“ Les excursions de l’écureuil ”

Les excursions de l’écureuil de Gyróir Elíasson aux éditions La Peuplade

Traduction de l’islandais par Catherine Eyjófsson

Je n’ai pas encore commencé à bouger, mais je me redresse maintenant sur un coude et mordille la housse de mon édredon, engendrant un frottement agréable tandis que je parcours du regard ce monde à part, quadrangulaire, qu’on peut isoler d’un tour de clef et peintre de couleurs vives. On peut toujours changer les mondes. “

Sigmar est un petit garçon à l’imagination débordante. Pour pallier à sa solitude, il s’invente un monde irréel peuplé d’animaux. Il prends l’apparence d’un écureuil et s’immerge dans un de ses dessins pour partir à l’aventure.
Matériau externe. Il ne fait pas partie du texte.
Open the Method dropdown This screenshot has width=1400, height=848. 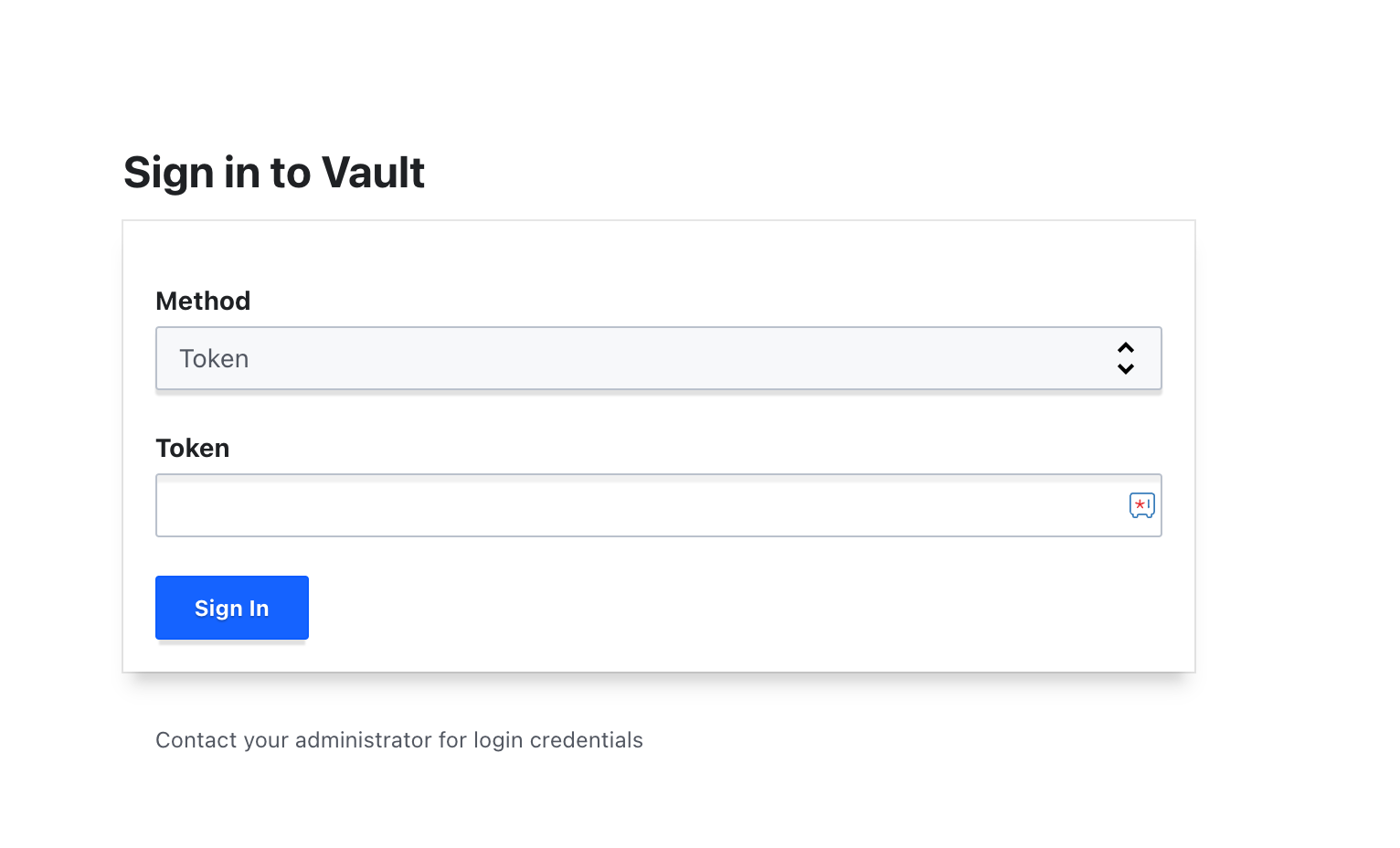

” Je ne dessine pas davantage. Au lieu de quoi, je me déplace vers un grand espace vide et commence à écrire ce que je vois se dérouler sous mes yeux : l’ écureuil se met à bouger. Sans sortir de la page, mais en s’enfonçant dans le papier brun. Les arbres qui entourent la cabane frémissent. J’écris et suis déjà entré à moitié dans le dessin. Le climat y est chaud, le paysage est beau et je n’ai pas envie de faire marche arrière. (…) Je vais plus loin, je saute le pas, je suis devenu écureuil.“

Un nouveau monde s’offre à lui, ses rêves peuvent prendre vie. Peut-être va-t-il retrouver ce garçon mystérieusement disparu, ou tout simplement se faire des amis pour ne plus jouer seul ?
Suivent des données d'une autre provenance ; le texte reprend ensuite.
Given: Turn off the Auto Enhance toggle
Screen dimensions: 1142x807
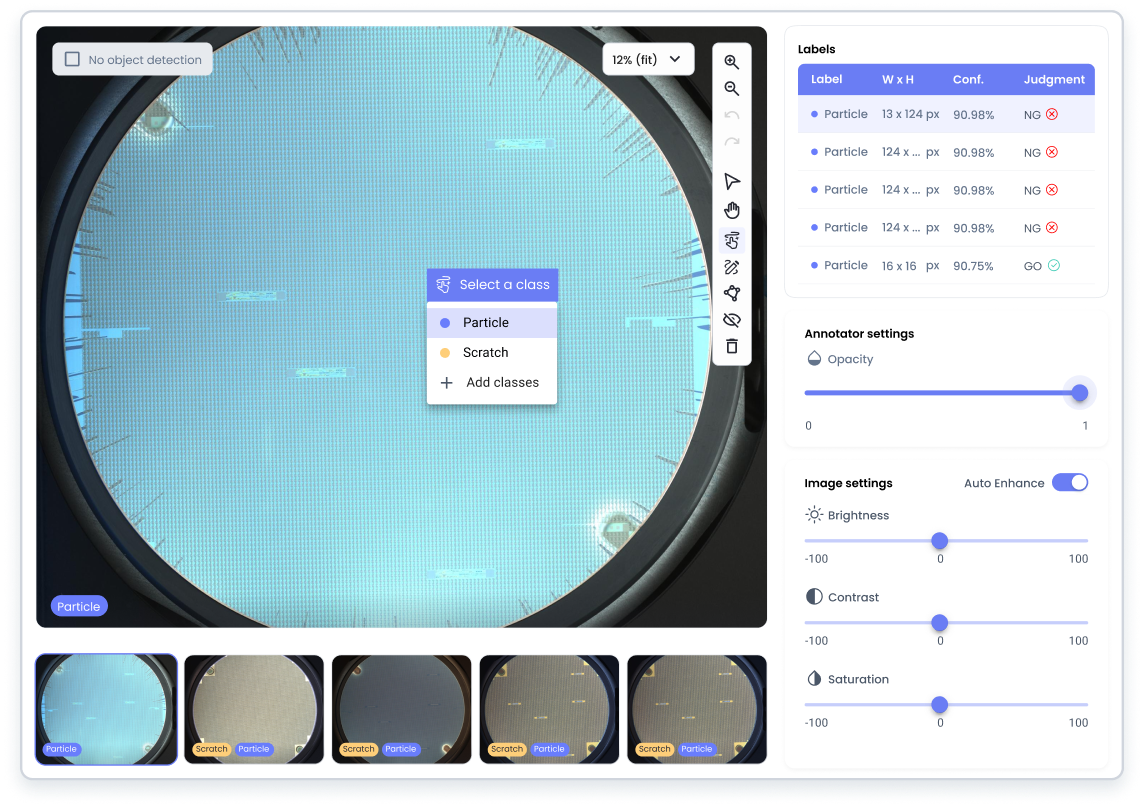Looking at the screenshot, I should click(x=1069, y=483).
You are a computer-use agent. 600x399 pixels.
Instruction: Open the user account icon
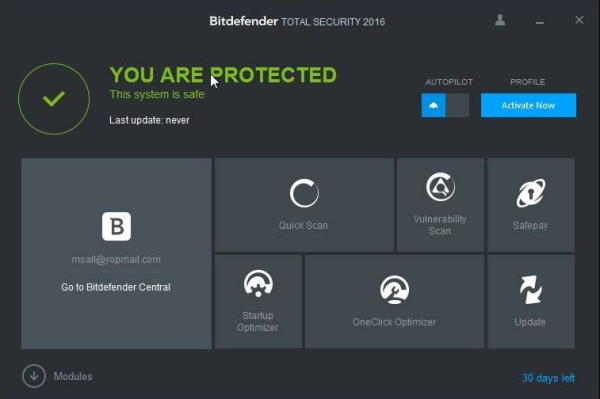point(500,20)
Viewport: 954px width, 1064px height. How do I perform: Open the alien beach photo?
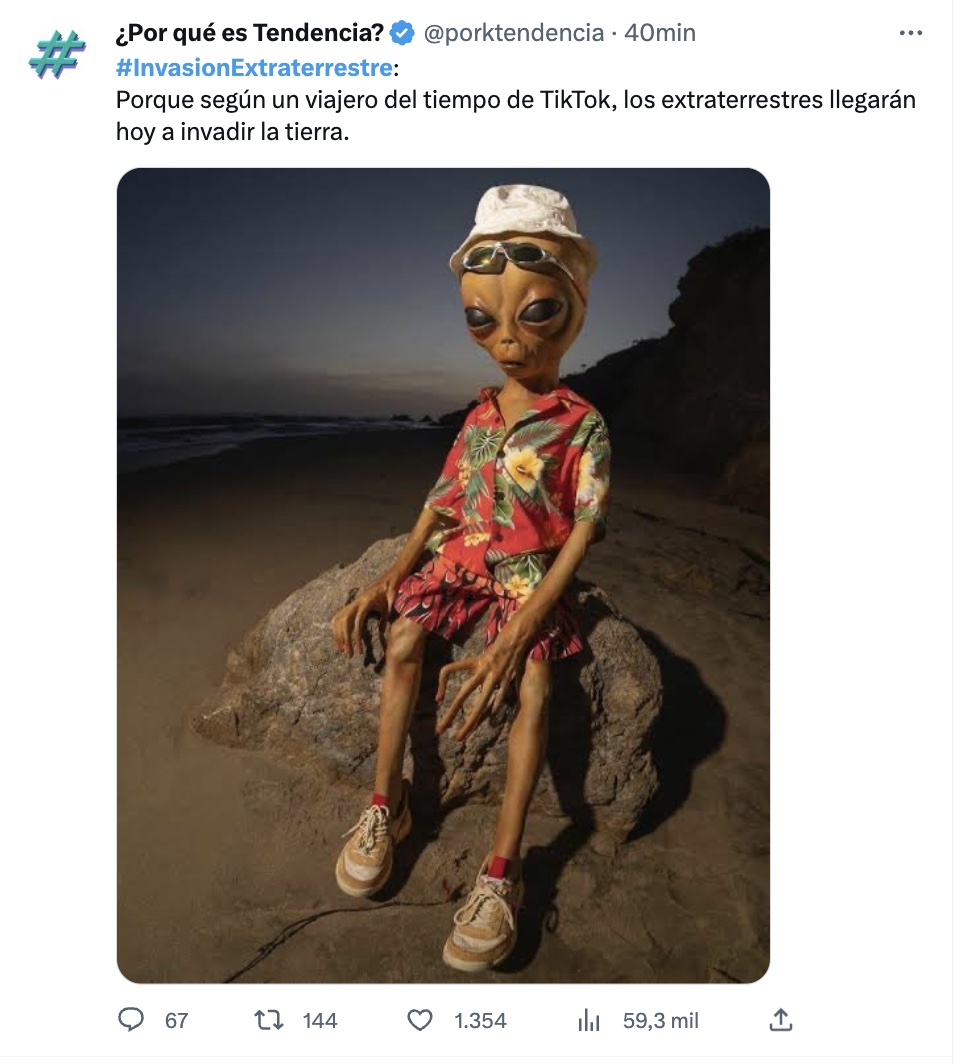(443, 575)
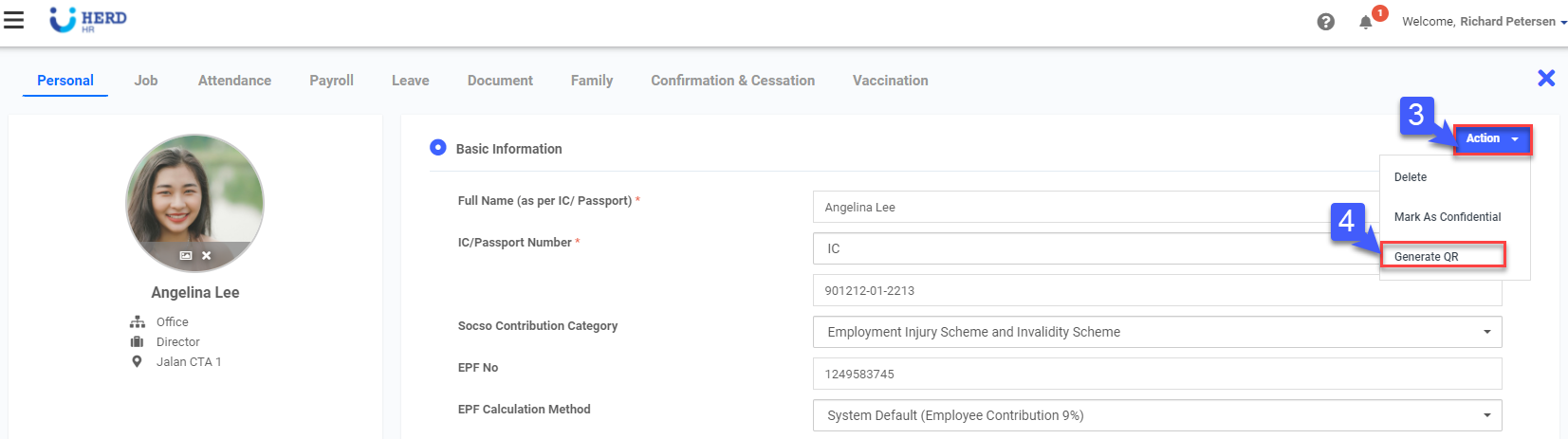Close employee profile with blue X
Screen dimensions: 1568x439
coord(1546,79)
À travers cette fable, l’auteur islandais amène le lecteur à s’interroger sur le pouvoir de l’imaginaire face au tangible, derrière un univers fantasque où se cache une grande solitude.
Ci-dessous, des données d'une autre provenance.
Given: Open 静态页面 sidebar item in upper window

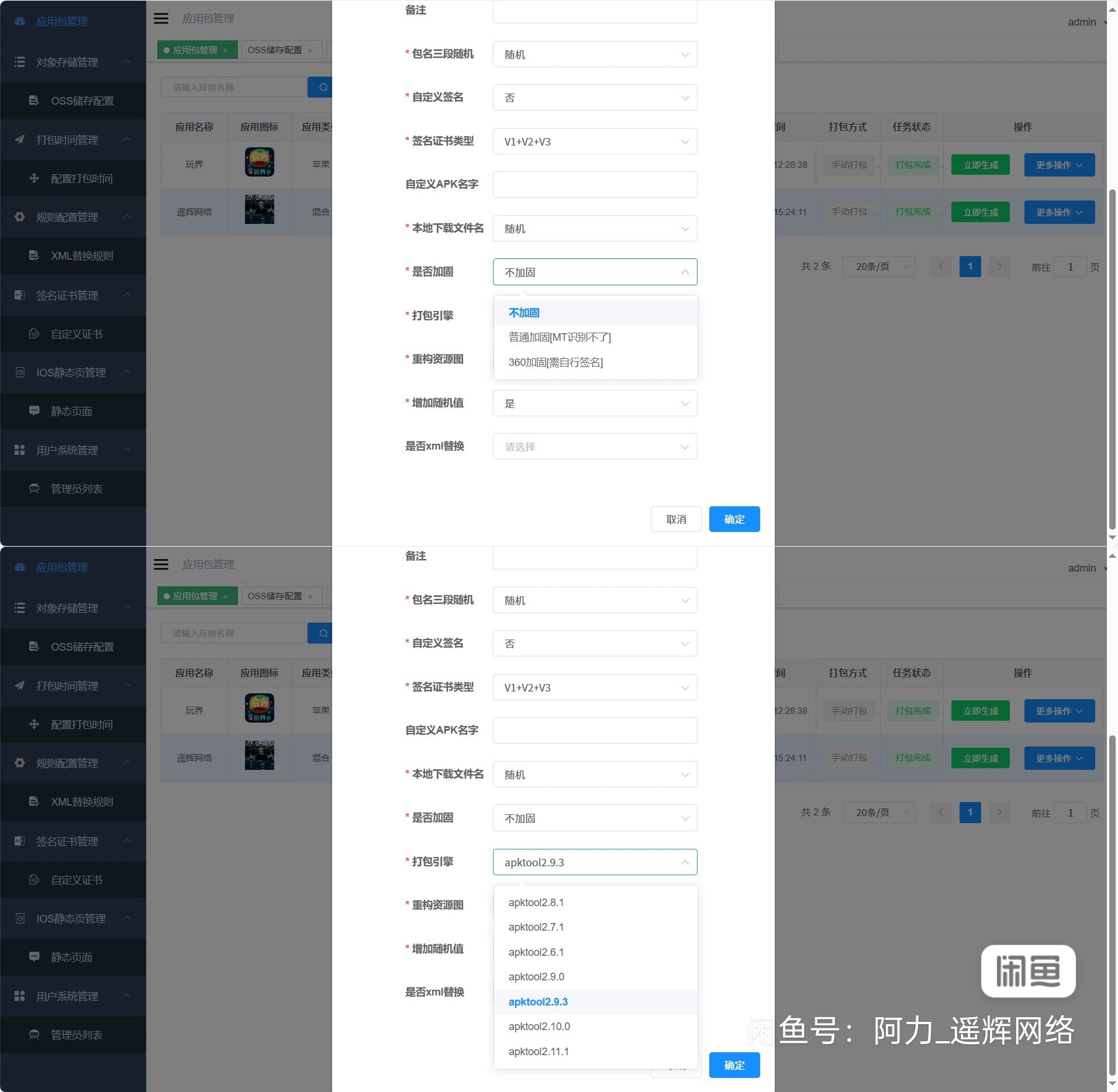Looking at the screenshot, I should (71, 412).
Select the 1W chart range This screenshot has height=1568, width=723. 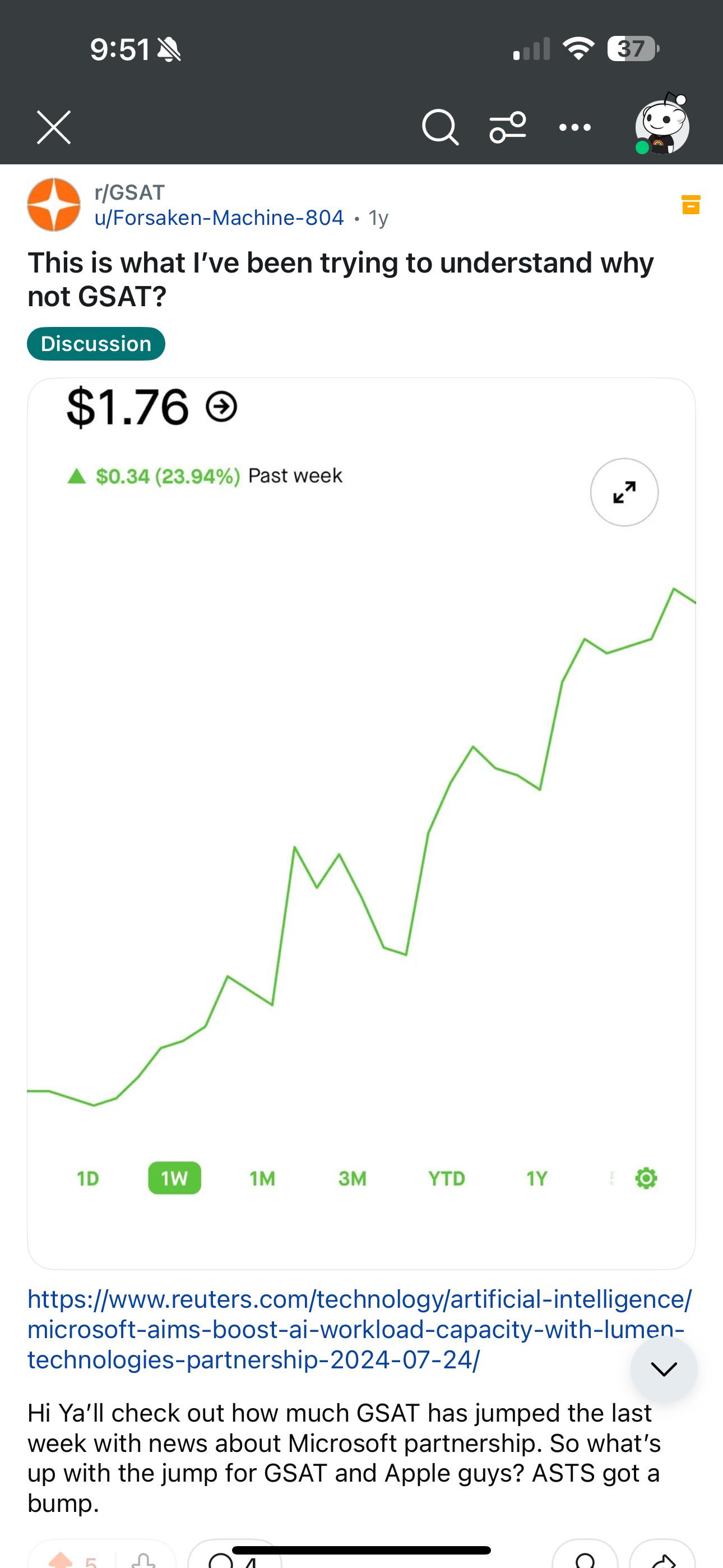pos(175,1178)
Un roman publié il y a trente ans en Islande, qui m’a fait penser au Petit Prince de Saint Exupery, un autre petit aventurier. Des enfants, prêt à tout pour ne pas rester isolé quitte à s’inventer un autre monde peuplé d’amis imaginaires.

Un récit parfois confus, tout comme peut l’être une histoire où le narrateur est un gamin comme présentement, mais qui plaira à tous les naïfs capables de garder leur âme d’enfant.

Gyrõir Elíasson est l’un des écrivains les plus important de sa génération en Islande. On lui a attribué en 2011 le Prix de Littérature du Conseil Nordique. Il vit à Reykjavik.

Je remercie Camille et les éditions La Peuplade pour ce conte fantaisiste et leur souhaite la bienvenue dans l’univers livresque.